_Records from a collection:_
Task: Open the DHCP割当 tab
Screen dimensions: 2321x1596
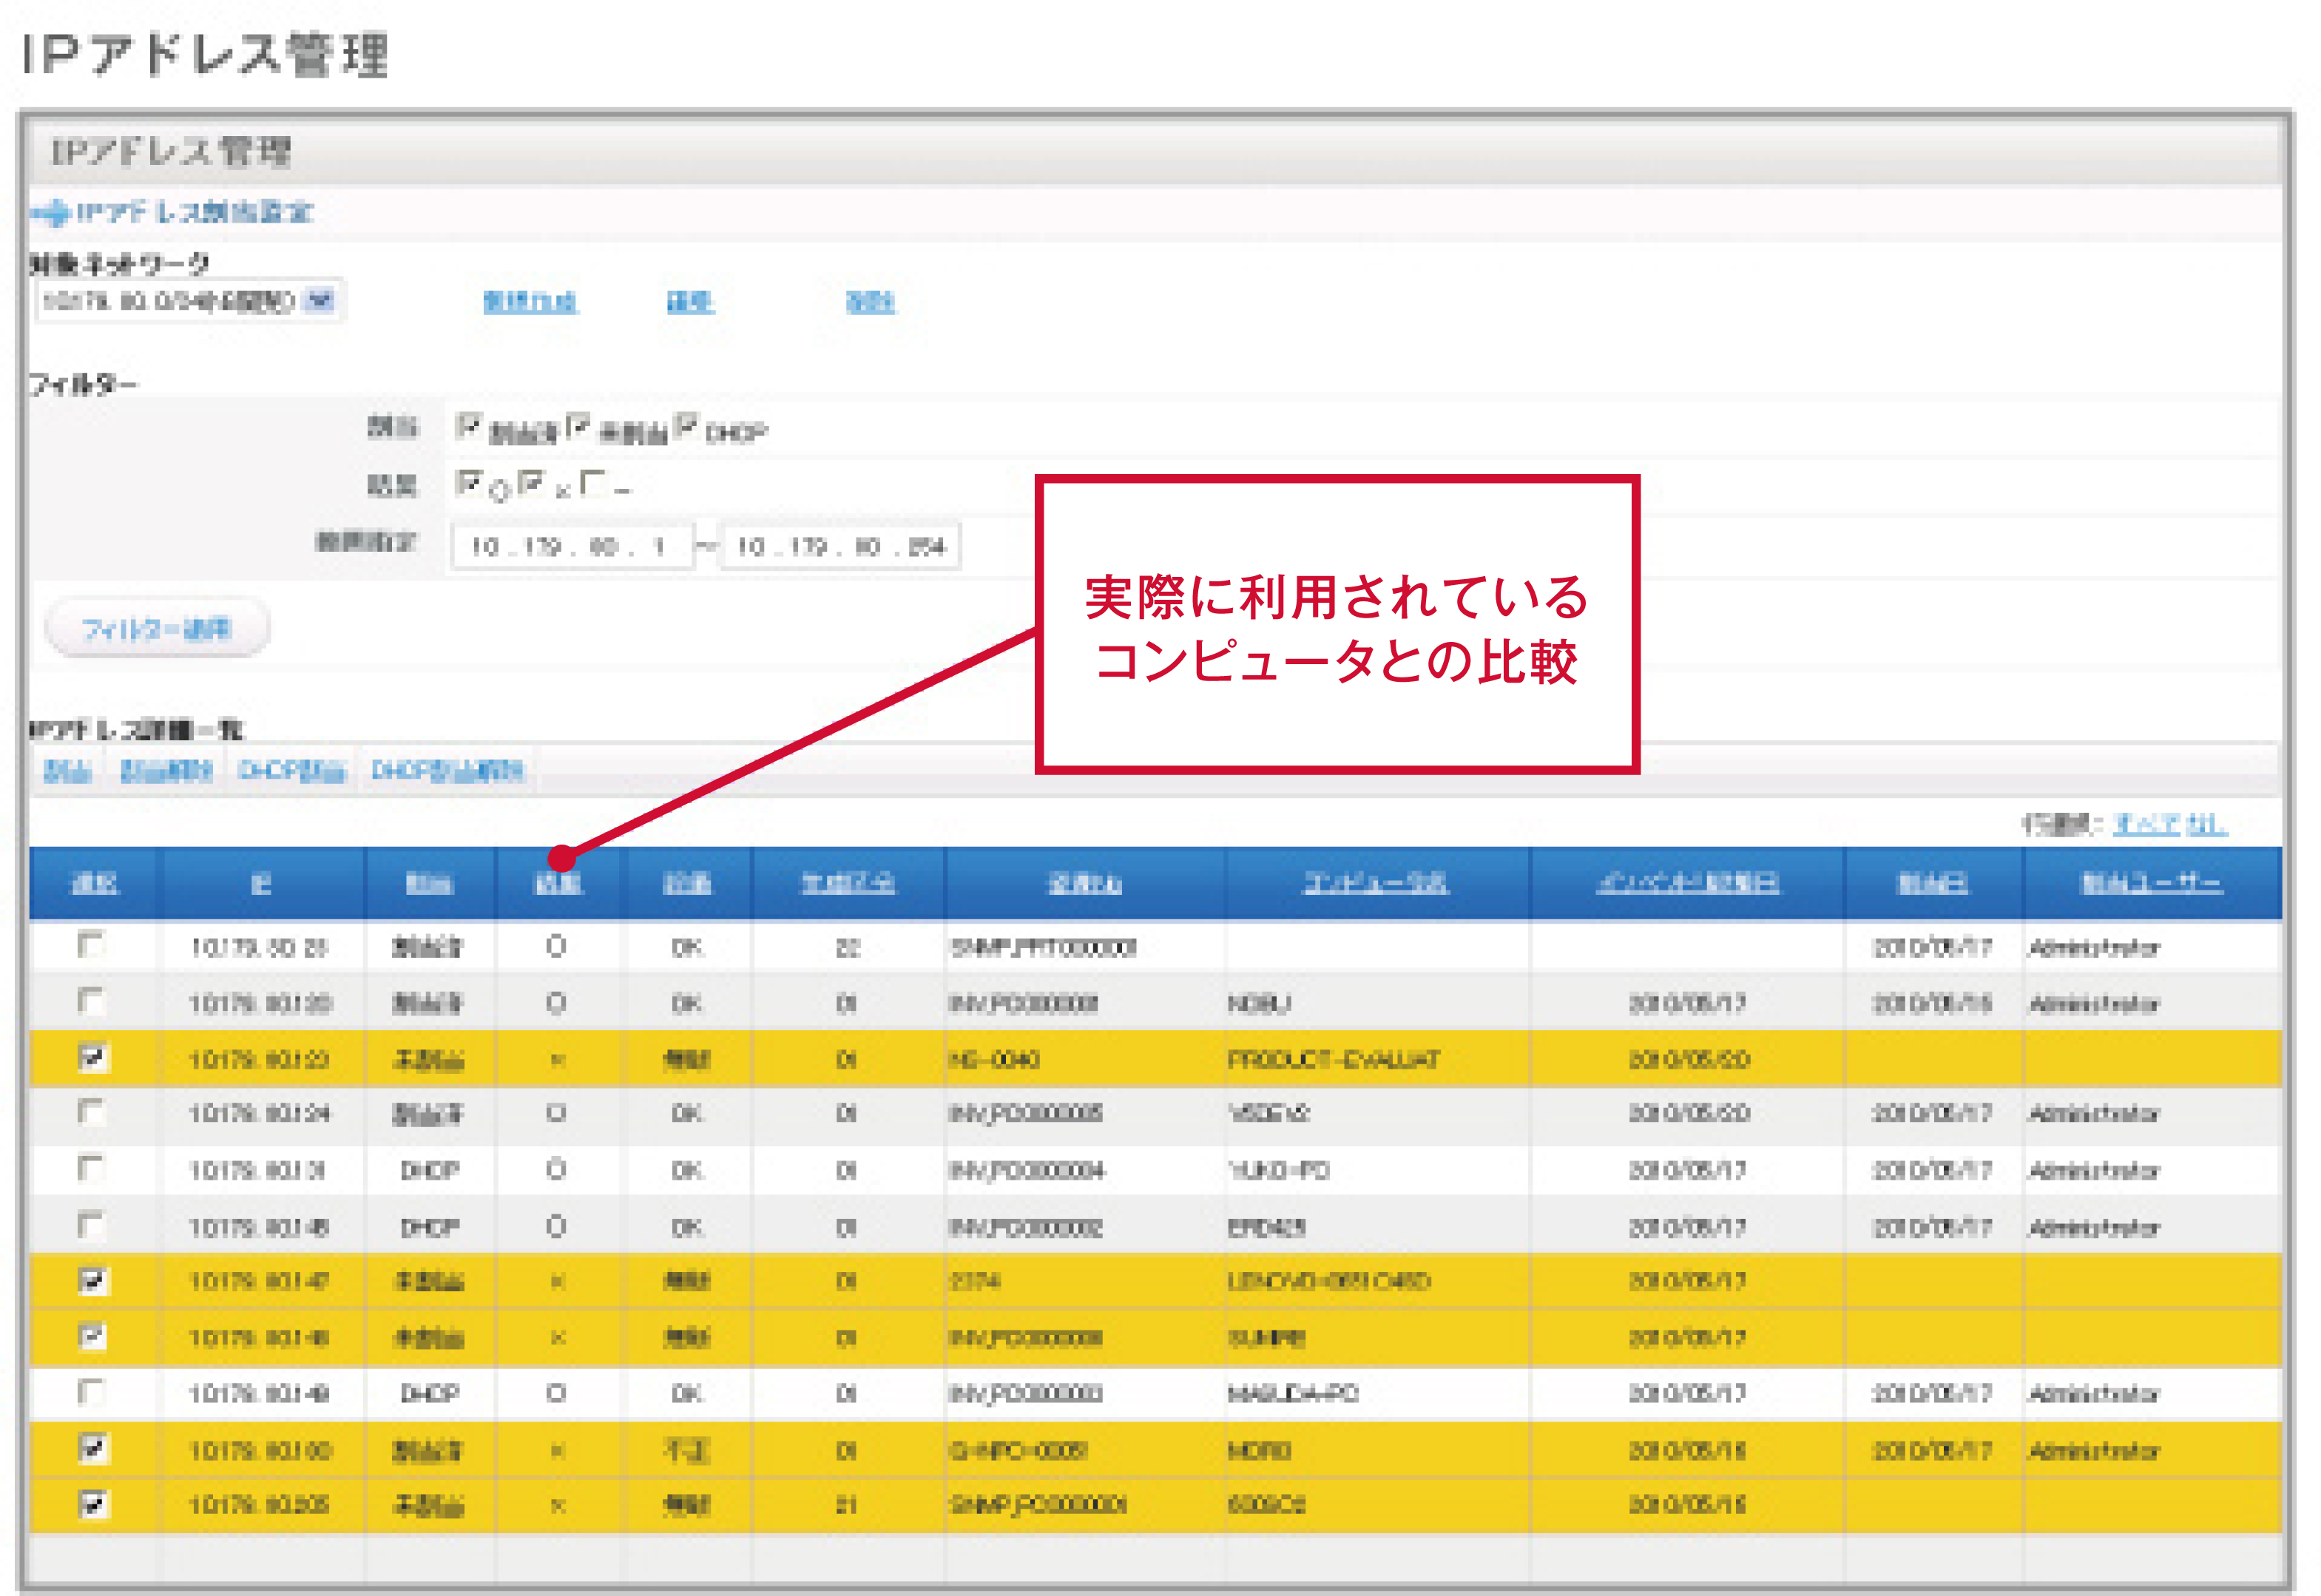Action: (x=291, y=770)
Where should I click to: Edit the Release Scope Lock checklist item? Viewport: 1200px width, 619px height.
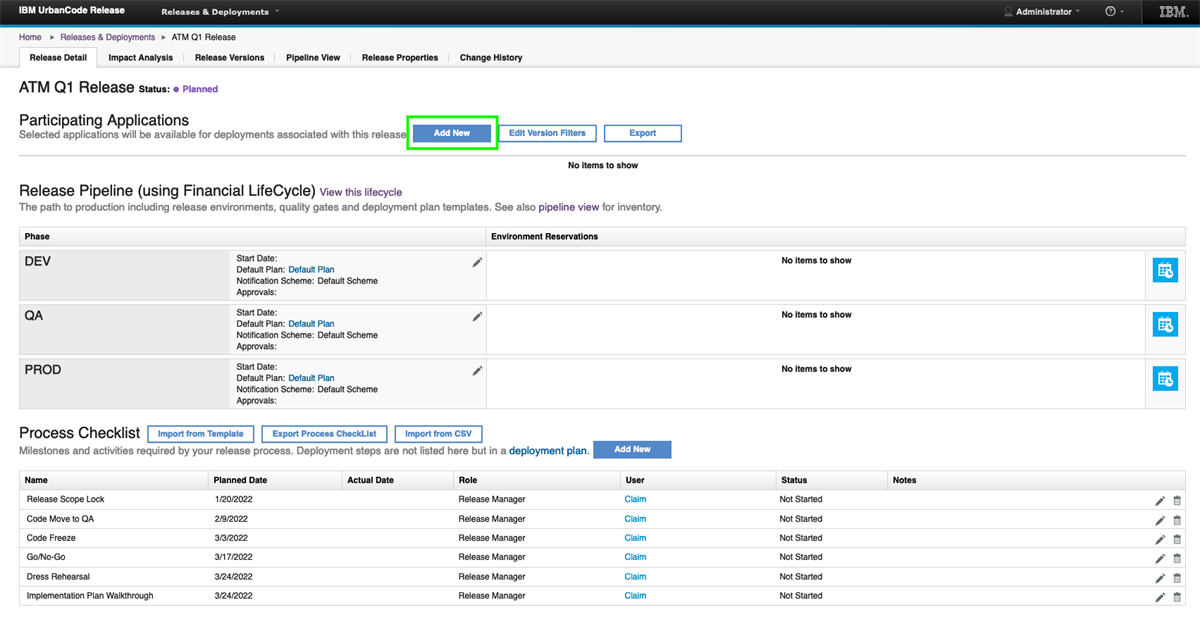click(x=1159, y=500)
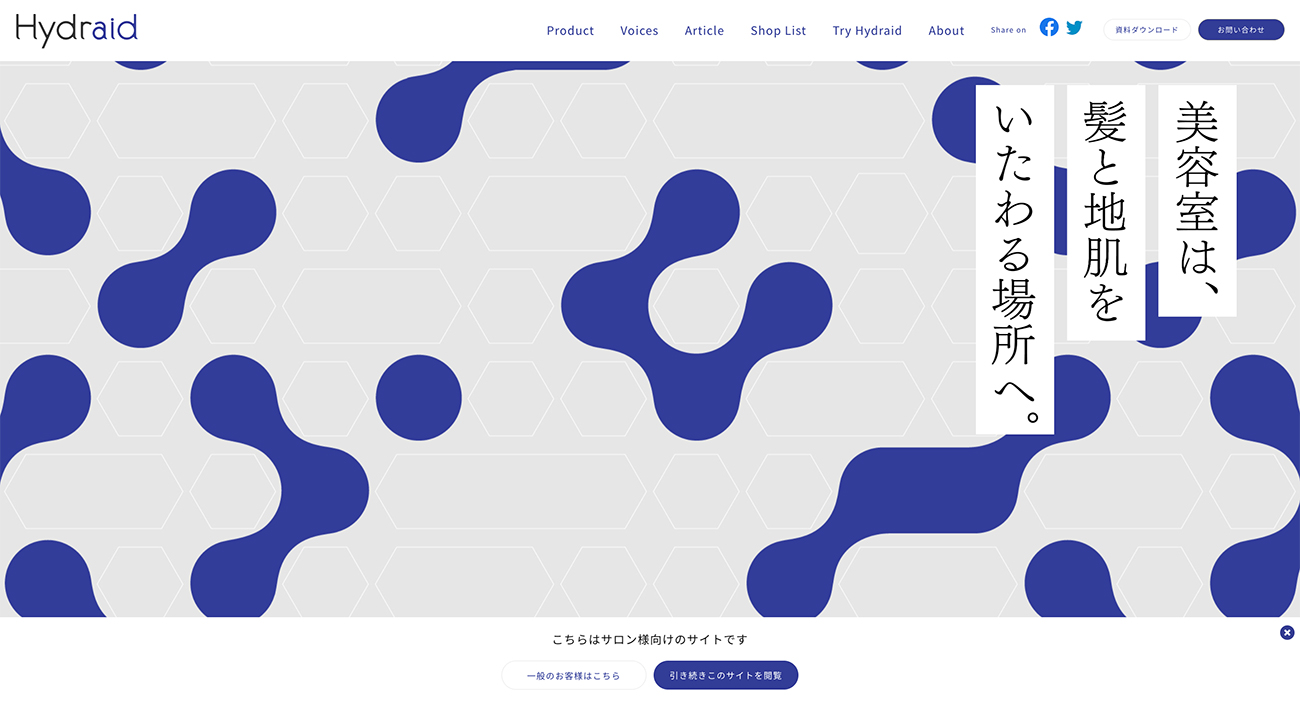The width and height of the screenshot is (1300, 705).
Task: Click the Share on label
Action: tap(1008, 30)
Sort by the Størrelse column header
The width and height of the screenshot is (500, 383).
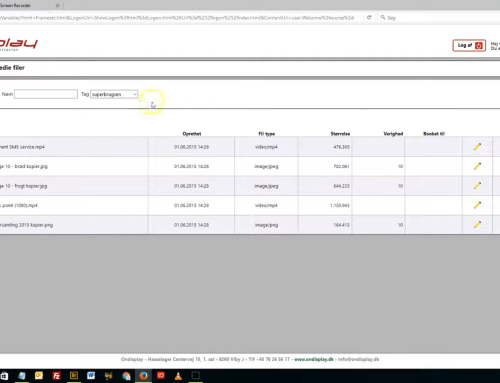pos(340,134)
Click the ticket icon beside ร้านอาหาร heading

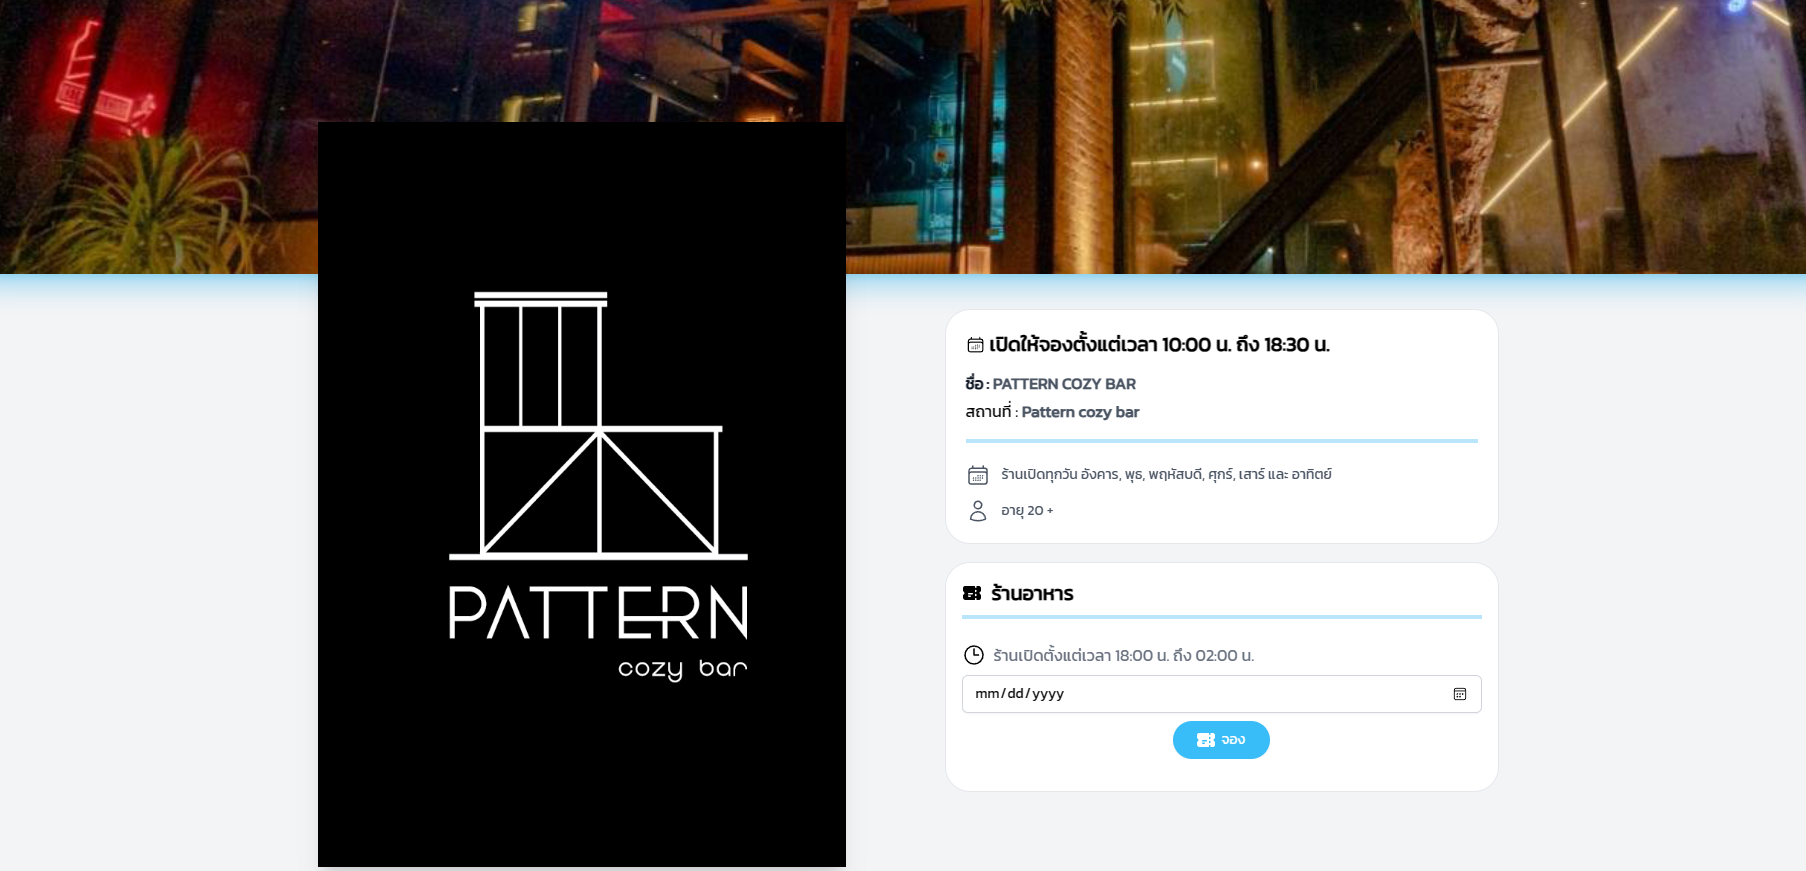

_Problem:_ Copy out each line of the records above exactly as given, leaving out the pictures.

_Result:_
Task: Open the DHCP割当 tab
Screen dimensions: 2321x1596
Action: (x=291, y=770)
Where should I click to: Edit the Release Scope Lock checklist item? Viewport: 1200px width, 619px height.
click(x=1159, y=500)
The width and height of the screenshot is (1300, 705).
Task: Click the Share on label
Action: tap(1008, 30)
Sort by the Størrelse column header
The width and height of the screenshot is (500, 383).
pos(340,134)
Click the ticket icon beside ร้านอาหาร heading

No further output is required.